RDC : Transformée en plateforme politique, la coalition Lamuka, présidée pour trois mois par Moïse Katumbi, opte pour une organisation « souple et légère »

Les leaders de la coalition Lamuka en réunion ce vendredi 28 avril 2019 à Waterloo (Belgique) © DR

La décision a été prise ce weekend à l’occasion d’une réunion de deux jours à Waterloo (Belgique) entre les six principales figures de l’opposition RD congolaise. 

Ils étaient tous là. Jean-Pierre Bemba, Martin Fayulu, Freddy Matungulu, Antipas Mbusa Nyamwisi, Adolphe Muzito et, bien sûr, Moïse Katumbi. Hier, à l’issue de deux jours de discussion à Waterloo, une ville proche de Bruxelles, la capitale belge, ces six responsables de l’opposition ont décidé de transformé Lamuka, une coalition électorale, en plateforme politique.

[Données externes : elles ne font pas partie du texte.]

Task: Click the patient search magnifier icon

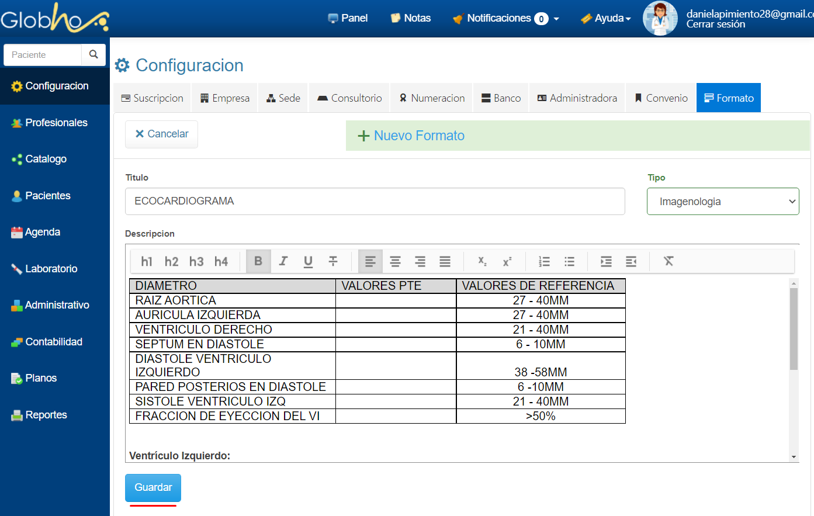Action: pyautogui.click(x=93, y=54)
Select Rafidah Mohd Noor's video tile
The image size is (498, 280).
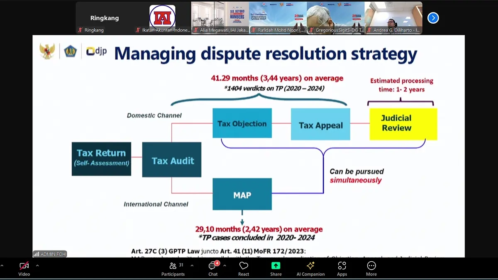[278, 18]
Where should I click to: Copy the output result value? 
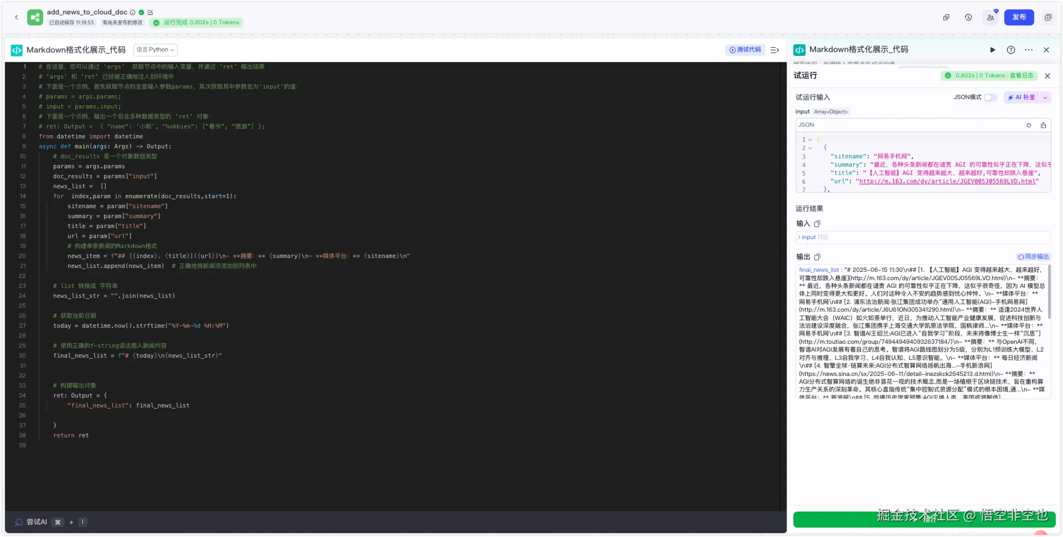pos(817,257)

Désormais, Lamuka aura une présidence tournante tous les trois mois. Comme un symbole, c’est Moïse Katumbi, considéré comme la véritable locomotive, qui occupera le premier le poste avant de passer la main au trimestre prochain à Freddy Matungulu.

Lors de ces deux jours, un point a particulièrement été débattu : le type d’organisation à adopter. Certains ont plaidé pour une structure permanente, avec un secrétariat général inamovible, indépendamment de la personnalité du président, et un budget dédié. D’autres ont poussé en faveur d’une organisation légère, souple et flexible : c’est au président de faire tourner la structure avec son organisation et son propre budget.

« C’est cette dernière ligne qui l’a emporté. Une façon de responsabiliser chacun et de répartir équitablement la charge », explique placidement l’un des lieutenants de Jean-Pierre Bemba, qui a soutenu cette option.

Lamuka a rappelé son appartenance à l’opposition. « Félix Tshisekedi est aujourd’hui à la présidence de la RDC. Or chacun sait qu’il n’a pas été élu mais nommé par Joseph Kabila qui continue, dans la coulisse, à diriger le pays », a expliqué l’un des six membres fondateurs de Lamuka.